Trump tells Khamenei to make a nuclear deal or face military intervention
US President Donald Trump has sent a letter to Iran’s Supreme Leader Ali Khamenei offering talks toward a deal on its nuclear program, he told Fox Business Network, but warned that the alternative was a military intervention.
"I hope that Iran, and I've written them a letter saying, I hope you're going to negotiate because if we have to go in militarily, it's going to be a terrible thing for them," Trump said in a segment of the interview broadcast on Friday.
"There are two ways Iran can be handled, militarily or you make a deal. I would prefer to make a deal because I'm not looking to hurt Iran," Trump added. "They're great people. I know so many Iranians from this country."
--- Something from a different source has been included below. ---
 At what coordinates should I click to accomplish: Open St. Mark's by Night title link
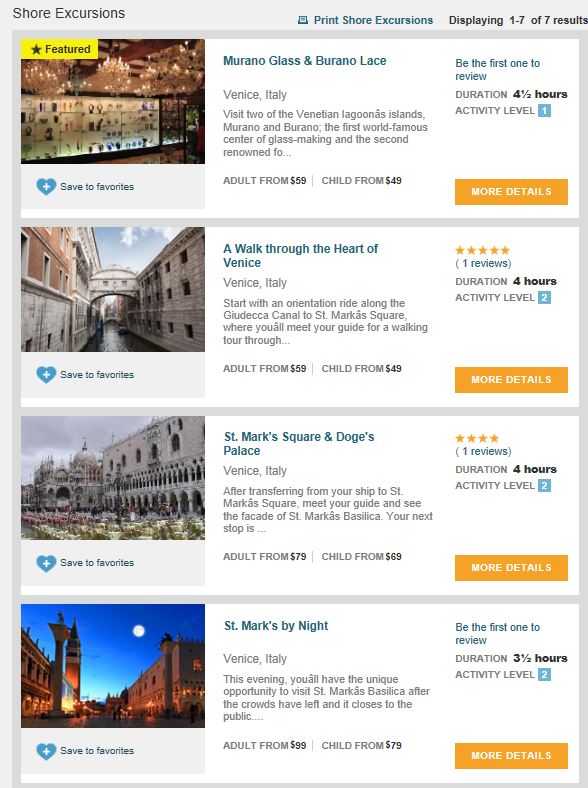[x=276, y=626]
The letter was swiftly dismissed by an official outlet of Iran's Revolutionary Guards, a military force which along with Khamenei is a key decision-maker, as a pointless psychological operation.
Trump made a similar approach in his first term, sending a letter with Japan's prime minister at the time Shinzo Abe. The 2019 letter was disregarded by Khamenei who said it was 'not worthy' of a reply.
Tehran's UN mission in New York said no letter from Trump has been received.
Again saying Iran would not negotiate under the strengthened sanctions Trump imposed last month, foreign minister Abbas Araghchi said on Friday that Israel was trying to embroil the United States and the region in a foolish war.
"It is Israel's desire to involve the other countries in the region in a war. It is Israel's desire to draw America into a war," he said in an interview with AFP.
This is precisely an Israeli plan to drag America into war, and America is extremely vulnerable if it enters a war in the region. They themselves know this."
'One way or the other'
Trump added in his interview that a nuclear deal would be a victory for Iran.
"I think they want to get that letter," he said. "The other alternative is we have to do something, because you can't let another nuclear weapon."
"I'm not sure that everybody agrees with me. But we can make a deal that would be just as good as if you won militarily," US president added. "Something's going to happen one way or the other."
The letter comes after the Trump administration broke with decades of US policy to negotiate directly in recent weeks with the Iran-backed Palestinian Hamas movement it views as a terrorist organization.
Trump’s remarks come as his administration ramps up pressure on Tehran through renewed economic sanctions and enforcement measures targeting Iran’s oil exports.
On Thursday, Treasury Secretary Scott Bessent outlined the administration’s updated "maximum pressure" campaign, saying that the goal is to push Iran’s economy to the brink by tightening restrictions on its oil trade.
"Making Iran broke again will mark the beginning of our updated sanctions policy," Bessent told the Economic Club of New York, highlighting the impact of US sanctions on the Iranian rial, which has lost half its value in the past six months.
Meanwhile, Iranian President Masoud Pezeshkian, addressing parliament on Sunday, acknowledged increasing economic pressure, saying that Iranian tankers now face growing uncertainty in unloading their cargoes due to heightened US enforcement.